Thanks to my darling sister, I have discovered another funny British chick lit author very similar to Sophie Kinsella/Madeleine Wickham. Fortunately, though, Jill Mansell’s characters are not completely and infuriatingly idiotic like Sophie’s/Madeleine’s. Thinking Of You is a delightful fluff of a novel filled with silly Brit-isms, charmingly messy characters and happy endings all around.

Ginny Holland is an almost-40-year-old mother of a teenager, and she’s having a very hard time dealing with her lovely Jem going off to university. In order to distract herself from Empty Nest Syndrome, Ginny applies for a waitressing job at the chicest restaurant in town (which, if real, I’d love to go to some day) and searches for a new roommate to share her modest little house in the English countryside. The new job and the roommate search bring two new men into her life: Finn Penhaligon and Perry Kennedy. Finn is Ginny’s sexy but emotionally damaged new boss, and Perry is Ginny’s new roommate’s suspiciously charming brother. Finn and Ginny are attracted to one another but their almost-relationship screeches to a halt when his ex-fiance shows up, and Perry only pretends to be interested in Ginny so that she’ll let his depressed sister live with her while he fools around with Ginny’s best friend behind her back.

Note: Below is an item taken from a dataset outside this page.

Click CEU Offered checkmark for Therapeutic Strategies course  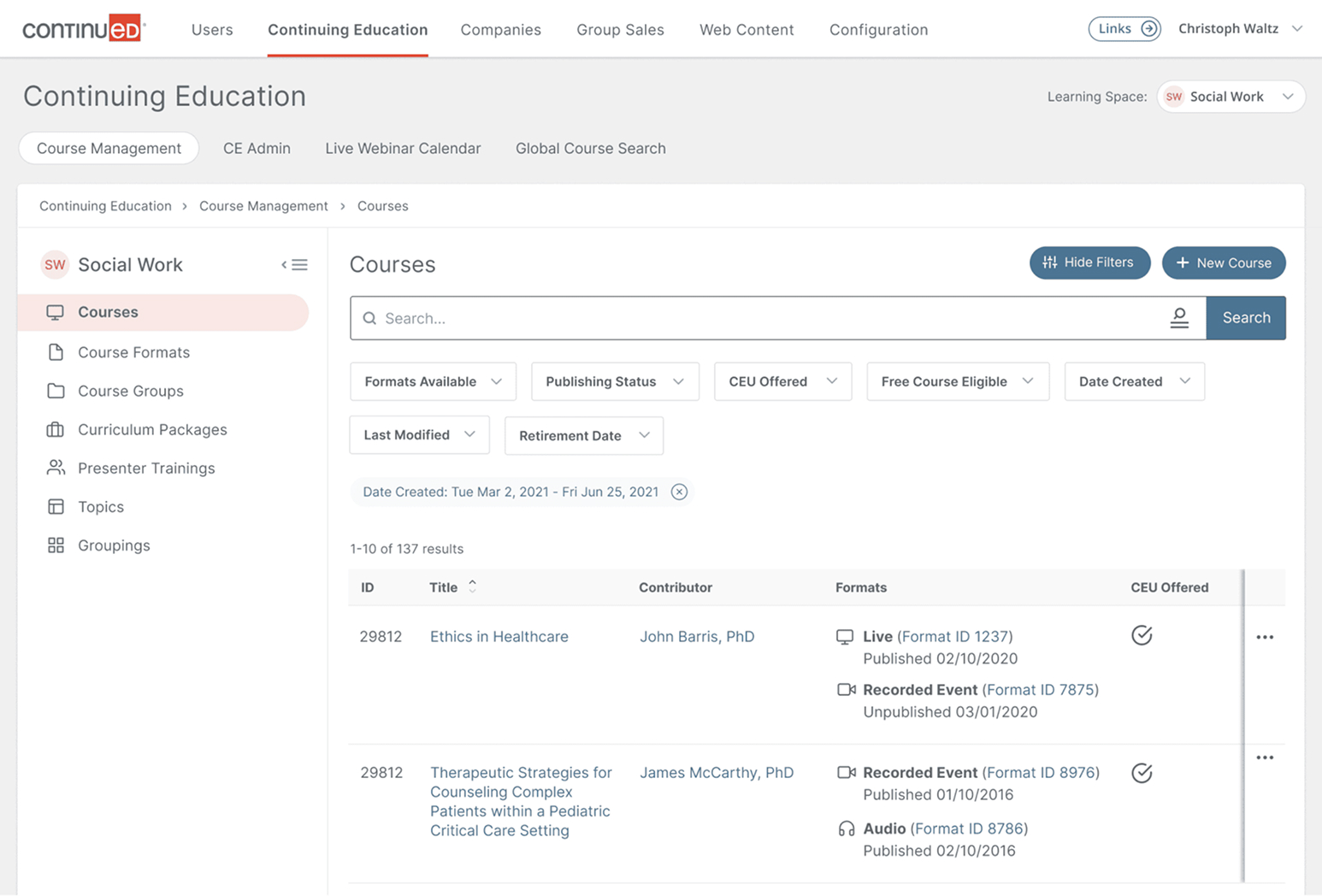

While Ginny is attempting to have a life outside of her daughter and making quite a mess of it, Jem is at university making the same mistakes every 18-year-old at university makes — mostly to do with guys. Jem lives with one good girl friend and one horrible guy who convinces Jem to have secret sex with him. An extraordinarily unhealthy relationship develops, and even when Jem realizes he has also been sleeping with her roommate she stays with him and alienates all the friends she has made along the way. Soon this creep’s unfaithfulness is too much to take and she runs back home into the loving arms of Mom, only to find her mom’s life now looks alarmingly like her own.

Without giving away every little piece of the ending, I’ll just say that everyone pretty much lives happily ever after. As someone who has recently had a hard time with her own mother’s Empty Nest Syndrome, among other things, it is refreshing to read a story like this where everyone involved ends up just fine.